Mein Rat ist der: Man kann ruhig mitgehen und muß sich dann eben immer die Götter vorstellen. Beim Vaterunser etwa sind es 7 Bitten an die 7 Götter (der Planeten), von "Sonne" angefangen (wie in den Wochentagen). Das kann man gedanklich mitbeten.
Wir gehen ja davon aus, daß die christlichen Götter (Gott-Vater, Jesus, Maria, Heilige) so nicht existieren, daß vielmehr Vorstellungen heidnischer Gottheiten vorliegen, die sich eben nur von unsern etwas unterscheiden. In Litauen ist es da einfacher, denn da heißt der oberste heidnische Gott "Dievs", Er hat Söhne, die um die Sonnentöchter freien. Der oberste christliche Gott heißt dort aber auch nur "Dievs" und der hat nur Jesus als Sohn. Und unser Begriff "Gott" ist ja auch vom Namen Guod(an) = Wodan genommen. Also sollte es da keine Probleme geben.
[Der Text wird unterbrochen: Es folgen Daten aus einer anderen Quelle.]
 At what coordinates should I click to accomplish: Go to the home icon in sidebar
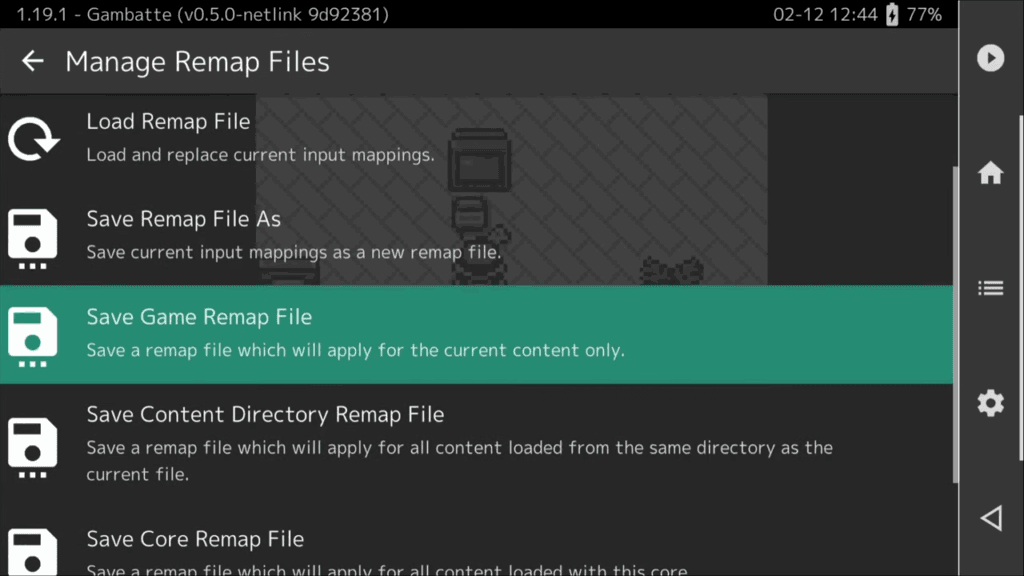click(x=990, y=173)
Auch wenn man eine historische Kirche besichtigt, kann man problemlos Gebete zu den entsprechenden Göttern sprechen. Ich habe in Neapel auch eine Kerze am Marienaltar gesetzt, aber natürlich für Fria (Frigg) oder rova (Frayja) je nachdem, ob da die Mutter Maria oder die Jungfrau Maria steht.
Auch Weihen durch (ernsthafte) christliche Priester können wirksam sein, denn wenn der Weihende Kraft hat, kommt diese Kraft auch beim Geweihten an. Und die dazu gesprochenen christlichen Gebete sind auch für unsere Gottheiten wirksam oder ganz unwirksam, falls sie Dinge enthalten, die nicht zutreffen (die ganze Erlösungs- und Erbsündengeschichte etwa).
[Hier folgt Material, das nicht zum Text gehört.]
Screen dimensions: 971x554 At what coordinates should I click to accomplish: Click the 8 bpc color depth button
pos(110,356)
Wenn man unsere Feste oft mitfeiert und das Ritual derselben kennt, dann fällt einem auf, wie ähnlich das katholische Meßritual aufgebaut ist. Böse Menschen werden zwar jetzt behaupten, das läge daran, daß ich ursprünglich mal Katholik war und die katholischen Vorstellungen in meine Rekonstruktion des Blótrituals mit eingeflossen sind. Wer sich aber mit den Quellen auskennt, der erkennt, daß alle unsere Texte authentisch sind.
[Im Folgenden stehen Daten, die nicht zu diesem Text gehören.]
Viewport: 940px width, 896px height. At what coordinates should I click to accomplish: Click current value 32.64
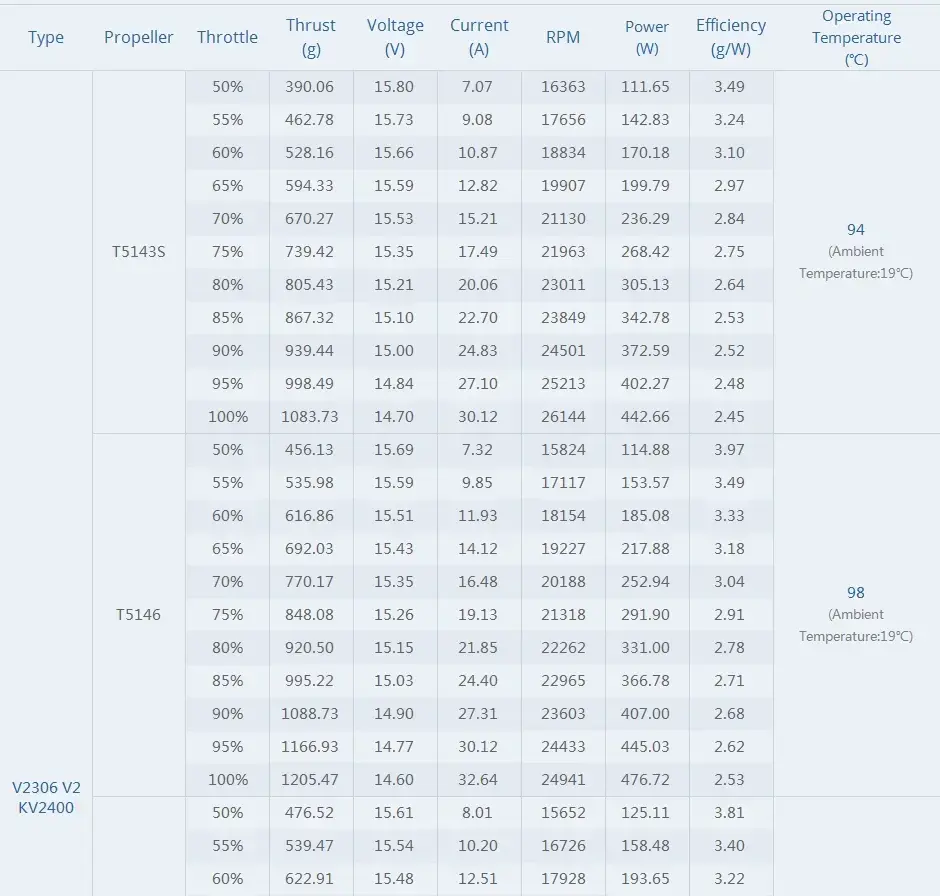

Ein Beispiel: Überliefert ist der Vers "Nimm an ... das Opfer" (Völsa-tháttr) oder "Nimm, o ... dieses Opfer auf und iß dasselbe mit Freuden" (altpreußischer Spruch) den man vor dem Altar sagt, wenn man seine Opferbitten beendet hat. Im katholischen Ritus werden auch Bitten vorgetragen ("Fürbitten") vom Priester, alle antworten dann. Und im Hochgebet sagt dann der Priester (Gotteslob 367):

>Nimm diese heiligen, makellosen Opfergaben an und segne sie (...)<

bzw. an besonderen Tagen:
>Nimm gnädig an, o Gott, diese Gaben deiner Diener und deiner ganzen Gemeinde<

Ich finde, das ähnelt sehr dem "Nimm an ... das Opfer" der heidnischen Überlieferungen. Auch der gesamte Ablauf des Meßritus (zuerst: Lesungen aus der Bibel, Gebete, Anrufung, dann Opfermahl oder Eucharistiefeier) ähnelt doch sehr dem Heidentum. Da wurden auch zuerst die "Taten der Vorfahren" genannt (überliefert bei Simon Grunau) oder Mythenspiele aufgeführt (bei Saxo erwähnt), danach gab es das Opfer und Mahl (in den Sagas gut bezeugt).

Das ist übrigens auch kein Wunder, da die Kirche ihr Ritual vom heidnischen Rom übernommen hatte (es heißt noch heute: Der Römische Meßkanon).
Ich rate jedem der Neuheiden, mal das Meßritual mitzumachen, da es in sich logisch aufgebaut ist und eben heidnische Wurzeln hat. Da kann man sehr viel auch für das Verständnis unserer Rituale lernen.
Übrigens gilt das auch, und sogar noch mehr für hinduistische Tempelrituale.